Retype, word for word, every line of the records below starting at the one that contains "Task: Open the underlined" and ending at the one that contains "Given: Click the forward navigation arrow"; include both of those lines and nothing more.

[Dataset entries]
- - - -

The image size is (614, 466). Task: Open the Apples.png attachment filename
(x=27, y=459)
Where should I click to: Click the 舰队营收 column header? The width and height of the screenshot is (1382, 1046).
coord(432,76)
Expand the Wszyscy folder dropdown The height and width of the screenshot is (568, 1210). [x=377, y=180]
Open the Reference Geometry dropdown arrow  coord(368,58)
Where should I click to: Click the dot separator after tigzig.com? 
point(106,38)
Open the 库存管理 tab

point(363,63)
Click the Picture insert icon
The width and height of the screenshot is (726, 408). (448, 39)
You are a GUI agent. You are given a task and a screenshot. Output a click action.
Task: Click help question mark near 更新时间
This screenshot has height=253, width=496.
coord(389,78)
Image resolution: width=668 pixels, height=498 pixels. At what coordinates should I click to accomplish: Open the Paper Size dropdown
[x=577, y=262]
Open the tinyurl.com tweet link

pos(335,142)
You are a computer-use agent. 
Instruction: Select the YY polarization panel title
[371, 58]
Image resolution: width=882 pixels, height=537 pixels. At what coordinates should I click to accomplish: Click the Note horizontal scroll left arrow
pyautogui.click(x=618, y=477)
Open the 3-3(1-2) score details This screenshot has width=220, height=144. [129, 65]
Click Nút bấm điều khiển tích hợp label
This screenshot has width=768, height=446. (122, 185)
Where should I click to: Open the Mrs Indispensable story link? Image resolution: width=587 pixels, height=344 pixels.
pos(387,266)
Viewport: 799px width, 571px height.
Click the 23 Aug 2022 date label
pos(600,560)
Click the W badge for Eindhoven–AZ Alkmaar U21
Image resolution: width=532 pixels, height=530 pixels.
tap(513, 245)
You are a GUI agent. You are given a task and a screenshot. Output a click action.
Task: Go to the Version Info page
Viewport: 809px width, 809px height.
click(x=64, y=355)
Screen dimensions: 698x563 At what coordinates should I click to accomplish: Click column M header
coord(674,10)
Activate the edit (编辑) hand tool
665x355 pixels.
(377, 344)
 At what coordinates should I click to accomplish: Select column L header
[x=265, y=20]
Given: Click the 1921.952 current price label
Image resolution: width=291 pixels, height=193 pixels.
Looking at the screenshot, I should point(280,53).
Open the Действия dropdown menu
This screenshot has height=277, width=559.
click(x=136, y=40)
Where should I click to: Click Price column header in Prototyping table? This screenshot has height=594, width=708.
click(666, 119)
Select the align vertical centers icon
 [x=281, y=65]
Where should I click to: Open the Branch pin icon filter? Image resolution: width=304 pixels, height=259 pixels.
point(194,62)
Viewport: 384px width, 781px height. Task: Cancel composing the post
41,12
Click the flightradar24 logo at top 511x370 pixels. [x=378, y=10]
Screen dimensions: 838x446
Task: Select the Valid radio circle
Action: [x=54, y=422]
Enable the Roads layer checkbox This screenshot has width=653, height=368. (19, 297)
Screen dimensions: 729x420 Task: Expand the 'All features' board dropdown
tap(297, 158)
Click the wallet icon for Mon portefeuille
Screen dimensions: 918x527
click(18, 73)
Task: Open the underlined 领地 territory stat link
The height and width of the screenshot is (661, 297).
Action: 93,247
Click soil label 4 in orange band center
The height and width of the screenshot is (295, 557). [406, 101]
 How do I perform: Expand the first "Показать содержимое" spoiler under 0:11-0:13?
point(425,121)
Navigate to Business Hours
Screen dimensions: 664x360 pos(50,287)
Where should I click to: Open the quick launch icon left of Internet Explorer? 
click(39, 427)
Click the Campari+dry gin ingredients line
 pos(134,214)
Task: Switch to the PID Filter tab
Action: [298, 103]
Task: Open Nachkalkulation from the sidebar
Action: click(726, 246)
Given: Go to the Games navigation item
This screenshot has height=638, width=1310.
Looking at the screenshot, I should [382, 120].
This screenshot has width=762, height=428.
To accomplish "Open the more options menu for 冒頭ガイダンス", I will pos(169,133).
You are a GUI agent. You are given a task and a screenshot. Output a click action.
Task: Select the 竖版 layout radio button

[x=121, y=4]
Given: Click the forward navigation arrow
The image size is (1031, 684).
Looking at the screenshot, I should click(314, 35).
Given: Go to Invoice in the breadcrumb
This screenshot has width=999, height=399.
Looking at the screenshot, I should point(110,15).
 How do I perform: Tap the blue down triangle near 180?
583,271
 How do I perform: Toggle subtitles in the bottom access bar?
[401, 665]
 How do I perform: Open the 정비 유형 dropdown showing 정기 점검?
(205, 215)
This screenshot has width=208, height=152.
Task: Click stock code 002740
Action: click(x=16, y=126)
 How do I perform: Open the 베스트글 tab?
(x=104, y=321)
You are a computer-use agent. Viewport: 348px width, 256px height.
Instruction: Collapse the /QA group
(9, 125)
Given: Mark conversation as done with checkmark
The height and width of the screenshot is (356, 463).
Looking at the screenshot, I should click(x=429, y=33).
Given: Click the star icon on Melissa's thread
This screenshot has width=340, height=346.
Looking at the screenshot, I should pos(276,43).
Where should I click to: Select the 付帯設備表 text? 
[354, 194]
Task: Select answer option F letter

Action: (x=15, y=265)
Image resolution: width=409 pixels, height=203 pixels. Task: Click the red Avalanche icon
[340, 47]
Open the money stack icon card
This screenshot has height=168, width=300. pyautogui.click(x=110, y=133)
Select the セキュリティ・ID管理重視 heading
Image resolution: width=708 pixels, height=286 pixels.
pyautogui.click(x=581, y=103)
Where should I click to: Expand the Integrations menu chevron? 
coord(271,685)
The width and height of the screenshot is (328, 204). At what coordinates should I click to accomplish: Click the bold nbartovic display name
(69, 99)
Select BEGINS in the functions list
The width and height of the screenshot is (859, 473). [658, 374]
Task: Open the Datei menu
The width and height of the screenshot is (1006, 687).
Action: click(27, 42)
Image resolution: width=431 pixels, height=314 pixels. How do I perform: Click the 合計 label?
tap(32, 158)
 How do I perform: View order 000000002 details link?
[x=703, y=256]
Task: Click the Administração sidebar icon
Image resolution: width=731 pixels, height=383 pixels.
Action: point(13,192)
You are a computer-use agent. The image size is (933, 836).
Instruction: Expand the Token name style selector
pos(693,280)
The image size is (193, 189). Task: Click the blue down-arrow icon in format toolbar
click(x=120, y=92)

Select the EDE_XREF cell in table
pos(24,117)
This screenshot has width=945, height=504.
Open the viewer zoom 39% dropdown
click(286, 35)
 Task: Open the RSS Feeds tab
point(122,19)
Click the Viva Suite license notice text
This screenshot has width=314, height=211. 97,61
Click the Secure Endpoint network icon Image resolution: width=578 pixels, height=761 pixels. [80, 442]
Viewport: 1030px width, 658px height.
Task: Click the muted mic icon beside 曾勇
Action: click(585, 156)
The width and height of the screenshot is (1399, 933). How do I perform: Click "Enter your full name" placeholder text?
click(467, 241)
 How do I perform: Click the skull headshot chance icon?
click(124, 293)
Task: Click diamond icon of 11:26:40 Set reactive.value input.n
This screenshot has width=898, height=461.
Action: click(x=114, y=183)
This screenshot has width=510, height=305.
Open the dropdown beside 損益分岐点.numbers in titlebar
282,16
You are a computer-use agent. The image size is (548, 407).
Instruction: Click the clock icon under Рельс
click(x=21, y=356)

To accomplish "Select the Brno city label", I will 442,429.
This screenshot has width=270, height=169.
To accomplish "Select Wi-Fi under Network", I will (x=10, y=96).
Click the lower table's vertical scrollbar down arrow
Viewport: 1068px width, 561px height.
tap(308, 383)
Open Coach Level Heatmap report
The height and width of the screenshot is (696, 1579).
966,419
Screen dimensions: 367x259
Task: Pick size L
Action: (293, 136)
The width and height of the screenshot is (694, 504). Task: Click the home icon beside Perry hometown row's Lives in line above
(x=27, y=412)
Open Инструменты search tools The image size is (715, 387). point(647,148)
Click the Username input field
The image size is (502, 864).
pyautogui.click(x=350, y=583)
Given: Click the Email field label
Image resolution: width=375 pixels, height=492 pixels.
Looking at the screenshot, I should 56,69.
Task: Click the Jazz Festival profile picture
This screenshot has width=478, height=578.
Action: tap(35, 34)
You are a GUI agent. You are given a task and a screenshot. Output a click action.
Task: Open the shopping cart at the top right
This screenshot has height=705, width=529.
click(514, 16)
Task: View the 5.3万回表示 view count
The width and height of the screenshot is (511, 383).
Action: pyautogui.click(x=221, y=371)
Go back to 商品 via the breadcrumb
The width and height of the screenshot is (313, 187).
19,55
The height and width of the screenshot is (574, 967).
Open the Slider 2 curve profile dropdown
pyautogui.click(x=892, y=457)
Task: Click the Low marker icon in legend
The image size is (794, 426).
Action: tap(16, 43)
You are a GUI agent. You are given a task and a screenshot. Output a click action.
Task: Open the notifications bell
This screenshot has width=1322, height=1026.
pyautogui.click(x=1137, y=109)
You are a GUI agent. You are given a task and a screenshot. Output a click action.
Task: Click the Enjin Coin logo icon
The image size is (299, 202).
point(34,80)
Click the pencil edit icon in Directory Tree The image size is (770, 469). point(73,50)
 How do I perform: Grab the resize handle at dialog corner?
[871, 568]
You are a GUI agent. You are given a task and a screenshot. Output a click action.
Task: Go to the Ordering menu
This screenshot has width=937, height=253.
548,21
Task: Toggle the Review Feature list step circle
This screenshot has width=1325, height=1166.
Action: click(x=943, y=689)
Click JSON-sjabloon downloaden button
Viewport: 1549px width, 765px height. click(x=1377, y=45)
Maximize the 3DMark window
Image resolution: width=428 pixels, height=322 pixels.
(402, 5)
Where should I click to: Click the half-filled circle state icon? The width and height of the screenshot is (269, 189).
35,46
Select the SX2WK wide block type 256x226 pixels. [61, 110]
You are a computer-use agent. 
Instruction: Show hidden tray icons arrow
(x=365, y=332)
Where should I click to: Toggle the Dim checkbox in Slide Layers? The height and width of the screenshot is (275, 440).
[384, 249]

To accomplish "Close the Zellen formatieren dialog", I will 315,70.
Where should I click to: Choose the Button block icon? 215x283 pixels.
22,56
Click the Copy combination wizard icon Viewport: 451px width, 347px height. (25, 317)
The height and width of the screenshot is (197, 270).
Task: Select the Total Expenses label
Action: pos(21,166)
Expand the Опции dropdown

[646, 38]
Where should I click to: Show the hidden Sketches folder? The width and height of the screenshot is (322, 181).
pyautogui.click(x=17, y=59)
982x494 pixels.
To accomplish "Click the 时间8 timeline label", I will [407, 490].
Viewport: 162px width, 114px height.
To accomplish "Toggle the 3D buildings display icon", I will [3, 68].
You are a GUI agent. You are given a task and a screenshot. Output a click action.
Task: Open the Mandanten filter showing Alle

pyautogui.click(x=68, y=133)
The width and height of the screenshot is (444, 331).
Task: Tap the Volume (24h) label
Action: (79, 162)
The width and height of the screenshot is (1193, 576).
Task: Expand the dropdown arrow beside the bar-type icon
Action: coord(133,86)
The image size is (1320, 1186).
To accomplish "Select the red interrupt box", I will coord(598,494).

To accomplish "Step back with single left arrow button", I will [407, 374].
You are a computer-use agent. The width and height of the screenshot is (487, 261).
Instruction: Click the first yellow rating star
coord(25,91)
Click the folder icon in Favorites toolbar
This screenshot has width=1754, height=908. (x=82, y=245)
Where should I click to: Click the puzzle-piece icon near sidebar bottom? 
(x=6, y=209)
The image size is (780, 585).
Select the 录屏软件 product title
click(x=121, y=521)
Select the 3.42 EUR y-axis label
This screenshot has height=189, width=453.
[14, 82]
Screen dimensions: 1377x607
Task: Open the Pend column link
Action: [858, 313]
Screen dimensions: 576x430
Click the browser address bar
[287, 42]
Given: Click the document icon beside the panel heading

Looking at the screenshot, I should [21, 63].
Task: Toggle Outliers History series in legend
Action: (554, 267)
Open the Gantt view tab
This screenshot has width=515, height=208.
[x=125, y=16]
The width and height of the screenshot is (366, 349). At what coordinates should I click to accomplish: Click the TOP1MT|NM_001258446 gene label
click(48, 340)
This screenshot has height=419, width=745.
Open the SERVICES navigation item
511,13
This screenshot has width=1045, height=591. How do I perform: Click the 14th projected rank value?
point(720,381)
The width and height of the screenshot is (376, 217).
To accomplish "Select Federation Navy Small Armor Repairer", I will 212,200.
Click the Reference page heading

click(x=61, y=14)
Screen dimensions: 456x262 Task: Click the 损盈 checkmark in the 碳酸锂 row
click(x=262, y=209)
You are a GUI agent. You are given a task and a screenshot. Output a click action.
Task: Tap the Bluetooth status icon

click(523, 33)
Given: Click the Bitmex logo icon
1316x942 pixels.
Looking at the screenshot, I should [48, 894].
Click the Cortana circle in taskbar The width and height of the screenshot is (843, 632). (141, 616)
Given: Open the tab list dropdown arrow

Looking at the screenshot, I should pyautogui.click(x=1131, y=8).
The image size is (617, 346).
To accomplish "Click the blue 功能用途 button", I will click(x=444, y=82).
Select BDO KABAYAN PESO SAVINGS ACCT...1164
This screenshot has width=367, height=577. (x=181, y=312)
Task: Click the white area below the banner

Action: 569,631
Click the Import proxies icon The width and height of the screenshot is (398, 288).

- - - -

• _Task output_
Task: Open the underlined 领地 territory stat link
The height and width of the screenshot is (661, 297).
Action: 93,247
Click soil label 4 in orange band center
The height and width of the screenshot is (295, 557). [406, 101]
 How do I perform: Expand the first "Показать содержимое" spoiler under 0:11-0:13?
point(425,121)
Navigate to Business Hours
Screen dimensions: 664x360 pos(50,287)
Where should I click to: Open the quick launch icon left of Internet Explorer? 
click(39, 427)
Click the Campari+dry gin ingredients line
 pos(134,214)
Task: Switch to the PID Filter tab
Action: [298, 103]
Task: Open Nachkalkulation from the sidebar
Action: click(726, 246)
Given: Go to the Games navigation item
This screenshot has height=638, width=1310.
Looking at the screenshot, I should [382, 120].
This screenshot has width=762, height=428.
To accomplish "Open the more options menu for 冒頭ガイダンス", I will pos(169,133).
You are a GUI agent. You are given a task and a screenshot. Output a click action.
Task: Select the 竖版 layout radio button

[x=121, y=4]
Given: Click the forward navigation arrow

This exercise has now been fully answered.